精子は精巣で毎日作られ、精巣上体というところに蓄えられます。禁欲すると多くの精子が蓄えられるため、精子の数は増えます。しかし、精子は蓄えられている間に酸化ストレスによるダメージを受けるため、禁欲期間が長すぎると精子のDNA損傷率が高くなり、運動率が低下してしまいます。
最適な禁欲期間とは
WHOが発行したガイドラインによれば、2〜7日間の禁欲期間が推奨されています。一方、ヨーロッパ生殖医学会(ESHRE)は3〜4日間を推奨しています。適切な禁欲期間については未だコンセンサスが得られておらず、これまで様々な研究が行われてきていますので、いくつか紹介したいと思います。
2017年の報告では、禁欲期間2〜7日のグループと7日以上のグループを比較した結果、2〜7日のグループの方が、体外受精での妊娠率や出産率が有意に高い結果でした。(Periyasamy AJ, et al. Fertil Steril. 2017 Dec;108(6):988-992.)
2020年の報告では、禁欲期間が4〜7日間のグループに比べ、4日未満のグループの方が着床率や妊娠率が有意に高かったとしています。(Jinhong Li, et al. Am J Mens Health. 2020 Jul-Aug; 14(4): 1557988320933758.)

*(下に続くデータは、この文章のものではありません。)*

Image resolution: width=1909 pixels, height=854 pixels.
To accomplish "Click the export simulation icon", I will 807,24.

2023年には、24個の論文を分析したレビューが発表されました。24個の論文では、例えば1〜3時間と3〜7日間や、1日間と20日間など様々な禁欲期間を比較検討しています。分析の結果、長い禁欲期間に比べ、短い禁欲期間の方が妊娠率は高く、出生率も報告している3つの論文全てで短い禁欲期間の方が高かった、としています。(Freja S, et al.J Clin Med. 2023 Mar; 12(6): 2219.)
最近注目されている「非常に短い禁欲期間」
2023年、イタリアの研究チームから1995〜2022年までの7つの論文を分析したレビューが発表されました。(Barbagallo F, et al. Antioxidants (Basel). 2023 Mar 20;12(3):752.)
この論文では、4時間以内という非常に短い禁欲期間ではART(体外受精や顕微授精)後の着床率、臨床妊娠率、出産率が有意に増加した、と報告しています。また、一度射精をしてから4時間以内に再度射精を行うと、精子の濃度や運動性が大幅に増加した、ということも報告しています。

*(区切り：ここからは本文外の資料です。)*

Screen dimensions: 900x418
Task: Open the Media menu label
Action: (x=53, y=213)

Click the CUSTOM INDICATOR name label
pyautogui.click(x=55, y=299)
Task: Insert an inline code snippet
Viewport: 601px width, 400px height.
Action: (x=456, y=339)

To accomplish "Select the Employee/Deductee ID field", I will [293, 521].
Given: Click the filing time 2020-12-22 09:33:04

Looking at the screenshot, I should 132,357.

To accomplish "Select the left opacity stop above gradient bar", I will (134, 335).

4時間以内という非常に短い禁欲期間が、なぜ精子の量や質、さらにはARTの成績にまで良い影響をもたらすのか、というメカニズムはまだ明らかにされていませんが、一つの可能性として、酸化ストレスが減る可能性を挙げていました。禁欲期間が短いことで、精巣で作られた精子が精巣上体を通過する時間が短縮され、活性酸素(ROS)にさらされる時間が短くなる可能性があるとのことです。

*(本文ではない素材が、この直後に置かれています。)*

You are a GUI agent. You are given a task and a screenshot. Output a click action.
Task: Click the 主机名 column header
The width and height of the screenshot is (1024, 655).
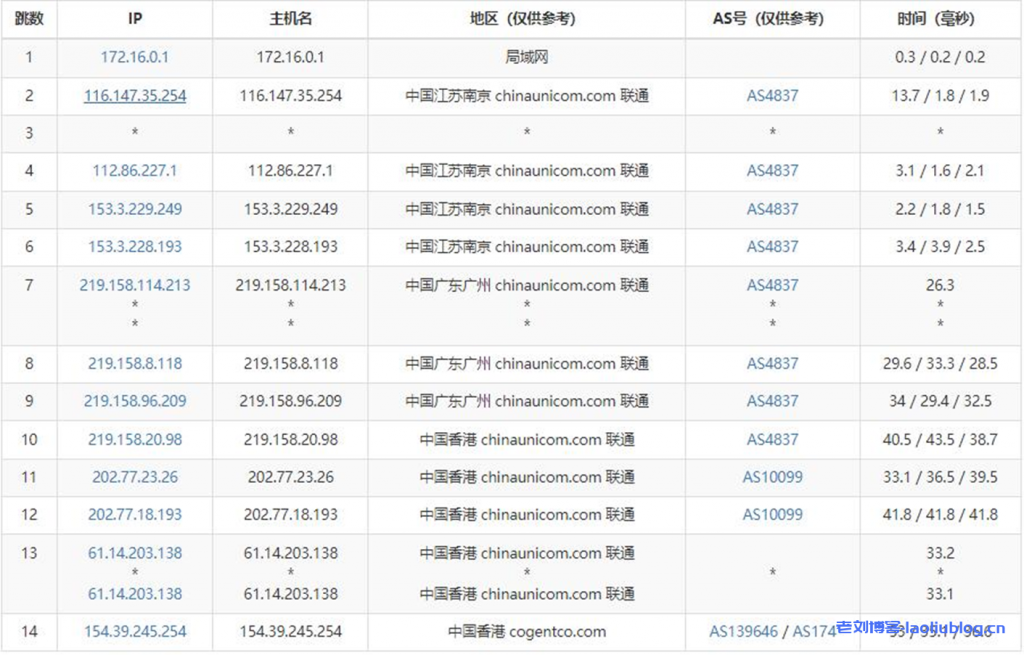point(290,19)
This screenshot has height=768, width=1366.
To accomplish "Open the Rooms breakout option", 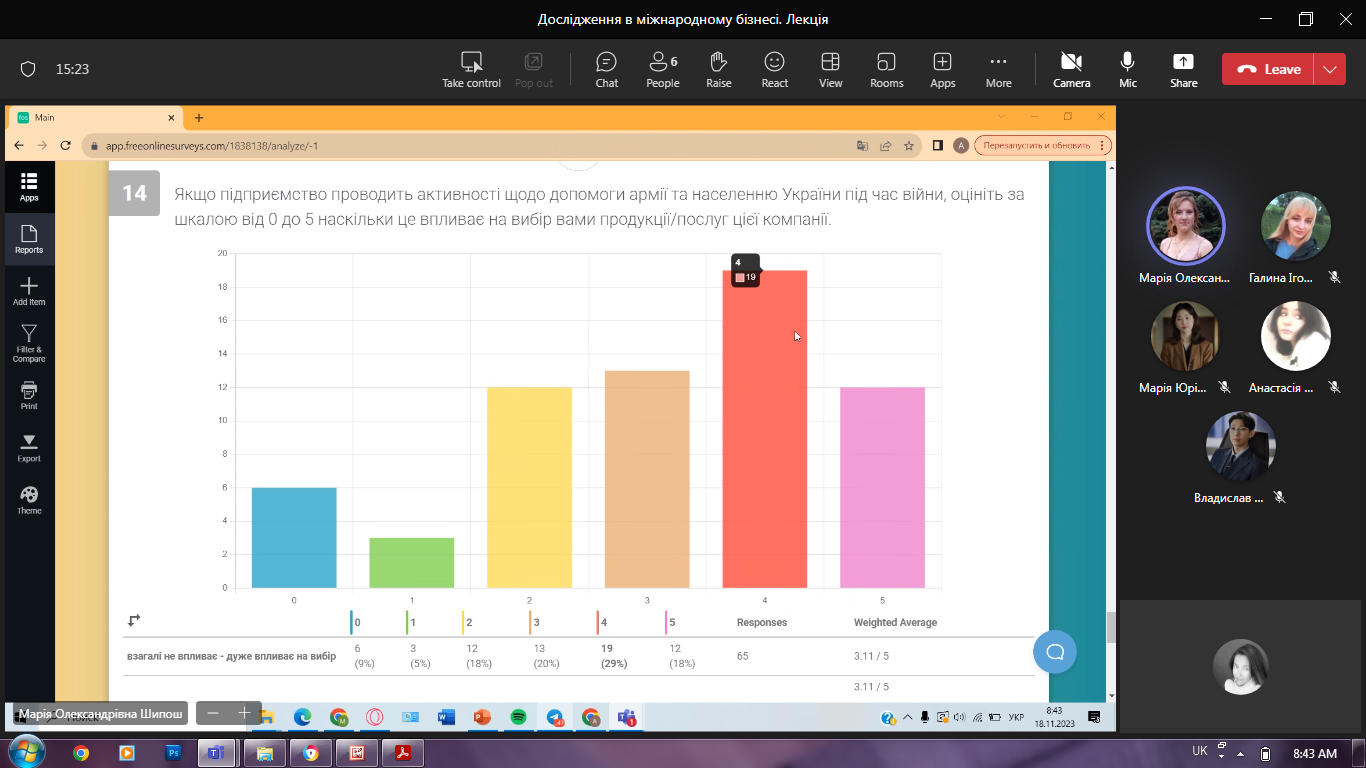I will coord(886,69).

精子が酸化ストレスを受けると、運動率が低下したり精子のDNAが損傷されることによって受精率などが低下し、男性不妊の要因となることが知られています。禁欲期間を極端に短くすることで酸化ストレスによる精子への悪影響が軽減され、精子がより若く、より健康になるのではないかと、この論文では述べられていました。乏精子症の患者さんでは、非常に短い禁欲期間がART成績を改善する一つの方法になるのではと考えられ、さらなる報告が待たれます。
おわりに
様々な研究から、禁欲期間は短い方が良いということが明らかになってきました。精液所見を少しでも良くするために、生活習慣の見直しだけでなく、禁欲期間にも気を配って妊活に取り組んでみてくださいね。